Set of all points within a distance of 1 from the box?

[robertmatthew]

Homework Statement

Consider a solid box with dimensions L,W, and H. Let S be the set of all points whose
distance is at most 1 from the nearest point inside or on the box. What is the volume of S?

Homework Equations

Not sure if there are any?

The Attempt at a Solution

My initial thought was that S would be a sphere within the box, but after thinking over the problem for a bit, I don't think that's the case. I think my biggest problem here is that I can't imagine the shape of S, so figuring out what to do mathematically is confusing me. I next thought maybe S was a cube within the box, but that doesn't sound right either.

 

[gopher_p]

Maybe instead of trying to envision your problem, try to imagine what a lower-dimensional version might look like.

Given a rectangle, what does the set of points in the plane which are at most 1 from the nearest point inside or on the rectangle look like?

Or, going down another dimension, given a line segment , what does the set of points in the plane which are at most 1 from the nearest point on the line look like? What does the set of points in 3-space that are at most 1 from the nearest point on the line look like?

 

[Kylixir]

Draw a square, and get a piece of pencil lead. The lead represents the line equaling 1. Have one point of the lead always reside within the square and the other end outside of it. Move the lead around drawing as you go, and you'll begin to see a new shape appear.

A very similar question would be: given the length of your arms what is the largest area "snow angel" you can create?

 

[robertmatthew]

So rather than my initial thought of a sphere inside of the box, is the solution is a sphere outside the box where the distance from the sphere to say, the side of the box, is 1?

 

[gopher_p]

So rather than my initial thought of a sphere inside of the box, is the solution is a sphere outside the box where the distance from the sphere to say, the side of the box, is 1?

A sphere is something very specific in math, and the object of interest here is not a sphere in general. I suppose one could say that it is a bubble around the box.

 

[robertmatthew]

Okay, so I looked up the volume of an ellipsoid and tried to work out the lengths of the axes. If the ellipsoid is 1 unit away from the box, then I figure the lengths of the semi-axes should be 1+.5L, 1+.5W, and 1+.5H, right? And then the volume is V=(4/3)(pi)(1+.5L)(1+.5W)(1+.5H)?

 

[gopher_p]

It's not an ellipsoid either.

 

[robertmatthew]

I'm confused then, if it's just a bubble, how can I find the volume?

 

[gopher_p]

Honestly, you're supposed to use your wits. I gave you some advice in my first post that was intended to guide your thinking and help you visualize the problem, but it doesn't seem like you've paid much attention to it.

 

[robertmatthew]

I tried drawing it out the way you suggested. For a line segment, I got an oval around the segment that's one unit away from the line at every point. For a rectangle, I got an oval around it, leading me to think that for the 3D box it would be the ellipsoid.

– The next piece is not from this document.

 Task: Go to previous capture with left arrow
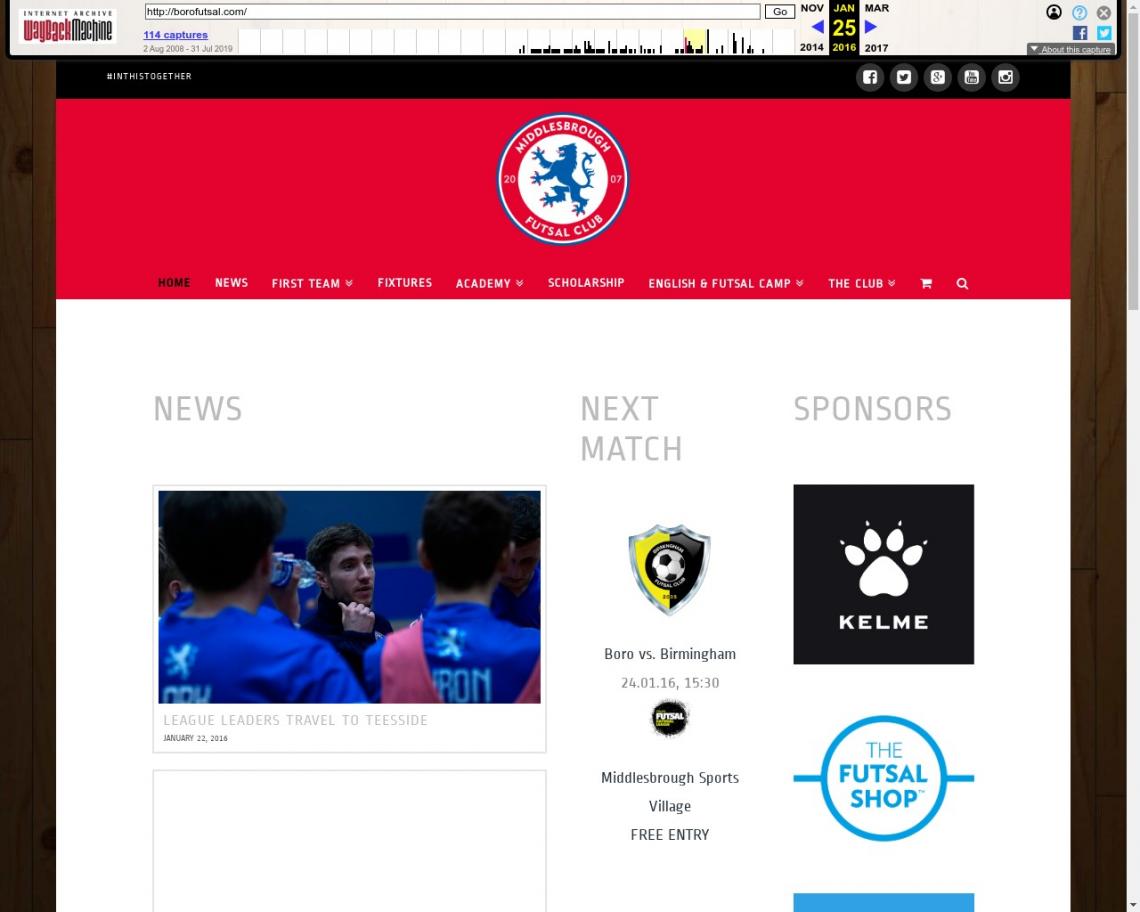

After looking at ...'s formula, I tried that approach for a rectangle and then a box. I assumed rectangles of L*r and H*r on the sides, with quarter-circles of radius r in the corners, then multiplied by W to account for the third dimension. I got (2Lr+2Hr+(pi)r^2)(W), where r is the radius of the bubble (a maximum of one) and the dimensions of the box are given by L, W, and H.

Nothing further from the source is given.